Asked how close the administration is to having a stranded gas contract, Alaska Gov. Frank Murkowski said there are two phases to the negotiations with the North Slope producers BP, ConocoPhillips and ExxonMobil: “One is the issue on the stranded gas. And we are almost concluded with the stranded gas negotiations.

“The other is, in order to have the project, there has to be certainty on oil,” he told the Anchorage Chamber of Commerce Jan. 30.

The producers, he said, “are not willing to build this project if they feel that they are subject to unlimited taxation by the legislative body in Alaska with no limits. And we’re talking about a 20-year contract in the sense of a permanent consideration on oil only. I want to distinguish that, because we’ve got two contracts.”

The gas contract will probably run about 35 years, he said, “and that would provide certainty on gas,” based on the authority the administration and the Legislature have under the Stranded Gas Development Act “to negotiate certainty on gas.”
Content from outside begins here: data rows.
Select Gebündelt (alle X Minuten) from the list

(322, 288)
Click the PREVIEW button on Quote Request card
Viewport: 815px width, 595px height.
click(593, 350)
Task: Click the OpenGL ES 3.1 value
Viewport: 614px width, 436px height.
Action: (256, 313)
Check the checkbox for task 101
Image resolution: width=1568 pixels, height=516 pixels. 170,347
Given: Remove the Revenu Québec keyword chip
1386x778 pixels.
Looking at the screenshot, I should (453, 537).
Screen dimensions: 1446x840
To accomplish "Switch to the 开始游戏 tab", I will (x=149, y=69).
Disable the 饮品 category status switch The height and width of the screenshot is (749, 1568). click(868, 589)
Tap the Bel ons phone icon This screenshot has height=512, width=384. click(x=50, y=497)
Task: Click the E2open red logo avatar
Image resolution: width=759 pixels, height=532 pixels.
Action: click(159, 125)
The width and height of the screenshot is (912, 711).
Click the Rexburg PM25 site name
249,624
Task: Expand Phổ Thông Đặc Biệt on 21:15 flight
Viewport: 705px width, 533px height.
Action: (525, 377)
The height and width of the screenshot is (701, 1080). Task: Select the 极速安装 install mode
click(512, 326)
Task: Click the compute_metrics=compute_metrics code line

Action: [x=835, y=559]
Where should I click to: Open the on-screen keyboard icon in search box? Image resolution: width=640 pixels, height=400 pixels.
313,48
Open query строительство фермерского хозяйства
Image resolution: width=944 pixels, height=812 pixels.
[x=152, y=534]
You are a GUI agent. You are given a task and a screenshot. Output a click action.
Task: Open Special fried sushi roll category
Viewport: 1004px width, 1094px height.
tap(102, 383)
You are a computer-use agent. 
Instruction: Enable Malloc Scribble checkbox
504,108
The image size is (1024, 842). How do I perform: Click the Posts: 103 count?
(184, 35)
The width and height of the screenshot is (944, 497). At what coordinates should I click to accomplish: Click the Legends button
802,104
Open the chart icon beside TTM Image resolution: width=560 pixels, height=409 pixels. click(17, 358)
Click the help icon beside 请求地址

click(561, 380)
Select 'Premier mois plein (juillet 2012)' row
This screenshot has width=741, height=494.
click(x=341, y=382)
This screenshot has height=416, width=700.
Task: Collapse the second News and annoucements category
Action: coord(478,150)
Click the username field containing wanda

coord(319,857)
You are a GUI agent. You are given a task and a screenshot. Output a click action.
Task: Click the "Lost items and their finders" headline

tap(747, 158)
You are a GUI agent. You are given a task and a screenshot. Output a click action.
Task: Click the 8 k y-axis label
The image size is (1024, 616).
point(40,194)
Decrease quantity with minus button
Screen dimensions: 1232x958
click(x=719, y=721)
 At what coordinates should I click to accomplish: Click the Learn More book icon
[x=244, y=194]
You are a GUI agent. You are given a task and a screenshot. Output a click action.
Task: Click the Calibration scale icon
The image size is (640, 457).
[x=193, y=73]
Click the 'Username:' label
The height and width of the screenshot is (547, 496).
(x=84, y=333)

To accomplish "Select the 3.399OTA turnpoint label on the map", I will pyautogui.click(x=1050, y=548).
The state can negotiate on gas taxation, he said. “We don’t have that authority on oil. ... And we have to get that authority from the Legislature.”

The governor said that there is a constitutional question as to whether the Legislature can bind future Legislatures, but he said the administration has opinions from the attorney general that indicate “that on contracts of this magnitude that there are exceptions that would be granted.”

Producers willing to pay for certainty

The issue, he said, is that the producers won’t sign a contract for 35 years of gas production, “and suddenly find themselves wide open to the whims of the Legislature on oil. So they want to have certainty on oil and they’re willing to pay for it. And they’re willing to pay in the billions of dollars.”

The negotiating point between the administration and the Legislature, he said, will be the price the producers have to pay to get that certainty.

He said the state has “comparisons in other areas of the world where other countries have entered in as partners in a major oil and gas project where there’s been certainty and what the price is for certainty. So we’re not going to give it to them: They’re going to pay to have the certainty that for 20 years the tax load will be X.”

The state is “in a different league than we were before. We’re negotiating now as a country in a sense, because the comparisons that we have are not with other states. They are with other countries, with countries who have taken equity positions with the producers to develop a ... resource.”

Oil tax change

The governor said the change he will be proposing to the state’s oil tax system will result in significantly higher taxes to the state when prices are high. This proposal will eliminate the economic limit factor, or ELF, “and will be based on a profit sharing concept. ... The proposal also includes important tax credits that will create a strong incentive for smaller companies to explore and invest in Alaska.” Murkowski said small producers will be protected: “Producers of only a few thousand barrels per day should not have to pay the tax and we have a tax credit for them.”

The tax will generate billions of additional dollars for the state, and is income “that the state will earn immediately.”

The tax will “probably be retroactive to the first of this year. So it will not be coming in 10 years when the gas starts flowing” but will be a “near-term benefit to the State of Alaska.”